*WHAT THIS TASK INVOLVES:* Render the records from the line holding "This screenshot has width=844, height=829." through the line holding "Action: click(x=896, y=165)", inclusive, as a two-column CSV with the columns instruction and action. Give one row per record, put each field in double quotes, and replace any line breaks inside a field with spaces.

* Start DATA TO USE *

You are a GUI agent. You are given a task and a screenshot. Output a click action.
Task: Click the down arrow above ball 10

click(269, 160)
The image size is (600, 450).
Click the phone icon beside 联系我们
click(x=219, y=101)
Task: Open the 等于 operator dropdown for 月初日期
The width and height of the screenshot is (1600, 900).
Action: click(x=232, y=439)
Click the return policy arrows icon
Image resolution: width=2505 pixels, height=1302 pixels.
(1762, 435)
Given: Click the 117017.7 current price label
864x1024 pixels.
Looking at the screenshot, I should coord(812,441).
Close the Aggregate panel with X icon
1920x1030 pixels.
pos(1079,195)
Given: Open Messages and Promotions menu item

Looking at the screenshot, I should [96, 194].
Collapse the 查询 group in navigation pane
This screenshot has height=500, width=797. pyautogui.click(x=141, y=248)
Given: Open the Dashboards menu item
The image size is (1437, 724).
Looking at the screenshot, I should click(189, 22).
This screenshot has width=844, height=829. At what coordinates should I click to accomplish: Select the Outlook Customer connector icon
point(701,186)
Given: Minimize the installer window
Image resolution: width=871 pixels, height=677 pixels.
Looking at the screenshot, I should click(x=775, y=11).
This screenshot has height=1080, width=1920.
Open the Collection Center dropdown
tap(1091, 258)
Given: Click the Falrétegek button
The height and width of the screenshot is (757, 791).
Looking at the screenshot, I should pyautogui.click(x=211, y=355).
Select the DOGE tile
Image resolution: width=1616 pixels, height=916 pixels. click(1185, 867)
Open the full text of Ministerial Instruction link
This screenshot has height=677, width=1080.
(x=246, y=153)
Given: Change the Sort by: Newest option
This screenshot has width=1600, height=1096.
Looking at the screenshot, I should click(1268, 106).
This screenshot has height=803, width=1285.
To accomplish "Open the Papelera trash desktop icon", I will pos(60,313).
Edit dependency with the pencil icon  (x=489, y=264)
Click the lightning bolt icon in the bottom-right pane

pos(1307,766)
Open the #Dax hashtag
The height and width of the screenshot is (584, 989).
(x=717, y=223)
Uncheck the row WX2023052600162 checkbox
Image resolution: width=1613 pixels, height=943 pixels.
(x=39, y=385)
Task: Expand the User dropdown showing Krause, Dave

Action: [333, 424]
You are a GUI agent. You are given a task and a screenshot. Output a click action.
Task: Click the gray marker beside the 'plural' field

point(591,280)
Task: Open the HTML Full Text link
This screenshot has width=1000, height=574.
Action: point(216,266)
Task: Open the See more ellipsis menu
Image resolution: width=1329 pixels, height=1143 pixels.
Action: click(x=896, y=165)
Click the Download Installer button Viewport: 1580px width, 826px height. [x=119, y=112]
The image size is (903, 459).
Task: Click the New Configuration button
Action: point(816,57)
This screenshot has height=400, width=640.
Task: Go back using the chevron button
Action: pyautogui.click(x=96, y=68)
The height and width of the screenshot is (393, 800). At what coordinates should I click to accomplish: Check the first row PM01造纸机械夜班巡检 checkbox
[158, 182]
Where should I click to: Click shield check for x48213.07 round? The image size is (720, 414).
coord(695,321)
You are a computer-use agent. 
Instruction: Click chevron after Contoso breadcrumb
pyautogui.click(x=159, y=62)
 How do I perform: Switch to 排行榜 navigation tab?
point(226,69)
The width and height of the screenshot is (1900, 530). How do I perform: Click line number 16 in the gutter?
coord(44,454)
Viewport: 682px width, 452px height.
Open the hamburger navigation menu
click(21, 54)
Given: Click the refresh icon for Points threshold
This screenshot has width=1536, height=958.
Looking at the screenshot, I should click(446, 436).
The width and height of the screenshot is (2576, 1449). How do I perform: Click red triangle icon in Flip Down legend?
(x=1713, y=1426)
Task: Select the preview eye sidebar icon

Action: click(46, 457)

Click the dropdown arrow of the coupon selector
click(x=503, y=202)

* End DATA TO USE *

*EXERCISE RESULT:*
instruction,action
"This screenshot has width=844, height=829. At what coordinates should I click to accomplish: Select the Outlook Customer connector icon","point(701,186)"
"Given: Minimize the installer window Image resolution: width=871 pixels, height=677 pixels.","Looking at the screenshot, I should click(x=775, y=11)."
"This screenshot has height=1080, width=1920. Open the Collection Center dropdown","tap(1091, 258)"
"Given: Click the Falrétegek button The height and width of the screenshot is (757, 791).","Looking at the screenshot, I should pyautogui.click(x=211, y=355)."
"Select the DOGE tile","Image resolution: width=1616 pixels, height=916 pixels. click(1185, 867)"
"Open the full text of Ministerial Instruction link This screenshot has height=677, width=1080.","(x=246, y=153)"
"Given: Change the Sort by: Newest option This screenshot has width=1600, height=1096.","Looking at the screenshot, I should click(1268, 106)."
"This screenshot has height=803, width=1285. To accomplish ""Open the Papelera trash desktop icon"",","I will pos(60,313)."
"Edit dependency with the pencil icon","(x=489, y=264)"
"Click the lightning bolt icon in the bottom-right pane","pos(1307,766)"
"Open the #Dax hashtag The height and width of the screenshot is (584, 989).","(x=717, y=223)"
"Uncheck the row WX2023052600162 checkbox Image resolution: width=1613 pixels, height=943 pixels.","(x=39, y=385)"
"Task: Expand the User dropdown showing Krause, Dave","Action: [333, 424]"
"You are a GUI agent. You are given a task and a screenshot. Output a click action. Task: Click the gray marker beside the 'plural' field","point(591,280)"
"Task: Open the HTML Full Text link This screenshot has width=1000, height=574.","Action: point(216,266)"
"Task: Open the See more ellipsis menu Image resolution: width=1329 pixels, height=1143 pixels.","Action: click(x=896, y=165)"